At least he had a steady stream of text messages from Babushka Mila. His three nights a week fucking Quinn had been replaced by three afternoons video chatting with his little Mila. His angel.
Hurting Quinn had hurt him, too, but it had been necessary. He’d made the right call. Thomas had stopped cussing at him. Harv was speaking to him again. Vadim was on a path to redemption. Alone, yes, but he was used to that. He just wished his heart would stop following hers every time she walked by. The traitorous organ needed to stay focused on their objective: low-earth orbit.

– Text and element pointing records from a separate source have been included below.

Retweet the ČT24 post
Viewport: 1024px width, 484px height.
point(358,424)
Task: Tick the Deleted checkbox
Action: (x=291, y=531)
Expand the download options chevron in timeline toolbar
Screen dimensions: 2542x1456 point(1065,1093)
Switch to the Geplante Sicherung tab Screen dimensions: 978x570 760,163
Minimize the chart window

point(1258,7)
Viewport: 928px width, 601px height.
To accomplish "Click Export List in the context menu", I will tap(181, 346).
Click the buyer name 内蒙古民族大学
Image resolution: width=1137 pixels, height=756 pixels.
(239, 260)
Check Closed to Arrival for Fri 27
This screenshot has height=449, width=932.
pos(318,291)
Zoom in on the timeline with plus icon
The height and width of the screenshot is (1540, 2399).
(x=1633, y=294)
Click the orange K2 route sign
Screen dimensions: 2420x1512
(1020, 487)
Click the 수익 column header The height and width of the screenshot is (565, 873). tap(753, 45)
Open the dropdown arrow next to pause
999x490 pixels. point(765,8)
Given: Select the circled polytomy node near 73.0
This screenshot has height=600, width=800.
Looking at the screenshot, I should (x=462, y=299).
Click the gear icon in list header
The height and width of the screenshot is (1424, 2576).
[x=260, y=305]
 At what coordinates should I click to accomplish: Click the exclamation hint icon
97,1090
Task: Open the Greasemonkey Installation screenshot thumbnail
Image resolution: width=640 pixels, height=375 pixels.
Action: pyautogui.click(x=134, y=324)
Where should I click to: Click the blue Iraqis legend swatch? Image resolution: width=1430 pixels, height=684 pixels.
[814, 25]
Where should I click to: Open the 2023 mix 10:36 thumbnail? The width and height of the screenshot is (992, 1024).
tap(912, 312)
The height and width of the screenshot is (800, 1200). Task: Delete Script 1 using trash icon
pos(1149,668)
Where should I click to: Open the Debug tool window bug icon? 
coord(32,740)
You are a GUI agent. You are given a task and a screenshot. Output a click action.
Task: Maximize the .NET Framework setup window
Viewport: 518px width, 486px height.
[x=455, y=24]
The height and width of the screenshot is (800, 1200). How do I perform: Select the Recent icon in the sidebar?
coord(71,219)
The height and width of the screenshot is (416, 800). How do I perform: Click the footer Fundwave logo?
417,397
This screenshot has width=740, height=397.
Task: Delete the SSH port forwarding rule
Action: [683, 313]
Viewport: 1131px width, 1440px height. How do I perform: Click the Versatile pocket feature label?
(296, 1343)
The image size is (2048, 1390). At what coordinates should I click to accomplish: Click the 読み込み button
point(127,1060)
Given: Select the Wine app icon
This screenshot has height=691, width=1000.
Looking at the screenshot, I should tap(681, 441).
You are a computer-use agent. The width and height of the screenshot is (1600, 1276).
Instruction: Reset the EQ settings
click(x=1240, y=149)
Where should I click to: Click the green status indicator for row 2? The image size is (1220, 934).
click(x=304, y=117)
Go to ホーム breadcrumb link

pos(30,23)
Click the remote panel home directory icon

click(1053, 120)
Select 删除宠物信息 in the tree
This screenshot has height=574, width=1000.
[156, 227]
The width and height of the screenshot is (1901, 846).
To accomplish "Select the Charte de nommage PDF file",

Vadim left a meeting about that very thing, feeling better than he had in weeks. Stratos was gearing up for a payload test run. Thomas was considering the possibility of Vadim in command of the run. The role should rightly be his, but Vadim knew flying Stratos was a privilege he’d have to earn back.
His phone buzzed in his pocket as he left the conference room for his own office. Chen’s goofy smile, a drunken selfie he’d taken years ago, flashed on the screen.
“Brother,” Vadim said in greeting.
“My man. Tell me everything. I need to know how you’re doing at OrbitAll.”
He’d rather hear about Chen’s time at Jiuquan, China’s secretive space base out in the Gobi Desert. Chen’s experience probably had less punitive action or girl drama. Vadim shared anyway since his friend had helped him get the job. He complained about Darin, the laziest engineer on the flight test team, and about Thomas.
“He thinks he’s a hard-ass, but he’s not so bad,” Chen said.
Thomas had thawed quicker than Vadim had expected. He’d take it. “I have other news. I found Mila.”
Chen sucked in a breath. “Are you fucking serious, Vadim? After all this time? How?”
“Quinn.”
“Quinn Geier, my favorite ball of stress, found your daughter?”
“She’s in Boston. I got to spend a weekend with her. I got to be her dad.”
“I’m so happy for you, brother. You deserve that.”
“It will change things for me, I think,” Vadim admitted.
“Less ink, less women, I imagine. Have you gotten a Victory tattoo yet? It’s not an American flag, is it?”
Vadim chuckled. He was saving his Victory tattoo for his first spaceflight. He hadn’t gotten one in Boston, either. Not yet. “No American flags for me. What’s happening in Jiuquan?”
Chen groaned, which surprised him. “Being here is like being in the military again. I hate being on the bottom. I can’t make any decisions.” Chen had always chafed against the stratified society he’d grown up in. “And she’s not here.”
“Elle? Are you still mooning over her?”
“Always. I can’t just turn it off. How is she?” Chen’s voice had quieted with the question.
“She’s gone.”
“What the fuck? And you didn’t tell me? Gone where?”
Vadim frowned. “You left her, Chen. How is her life my business, or yours? I don’t know where she went. She just quit.”
A string of Cantonese followed. “I’m not sure I can do this. I really don’t know if I can do this not knowing where or how she is. She’s my north star.”
Vadim’s first instinct was to tell Chen to get the fuck over it. He’d made the choice to take that job in China. It had been the right choice. Two months ago, he would have told Chen that Elle was just a woman. That there were billions on the planet, millions in China alone. He would have pointed out that his parents wouldn’t allow them to be together anyway. That Chen and Elle had always been doomed. But he didn’t. After Quinn, after touches and looks that seared his soul, he understood the pull of possibility. “I’m sorry, brother.”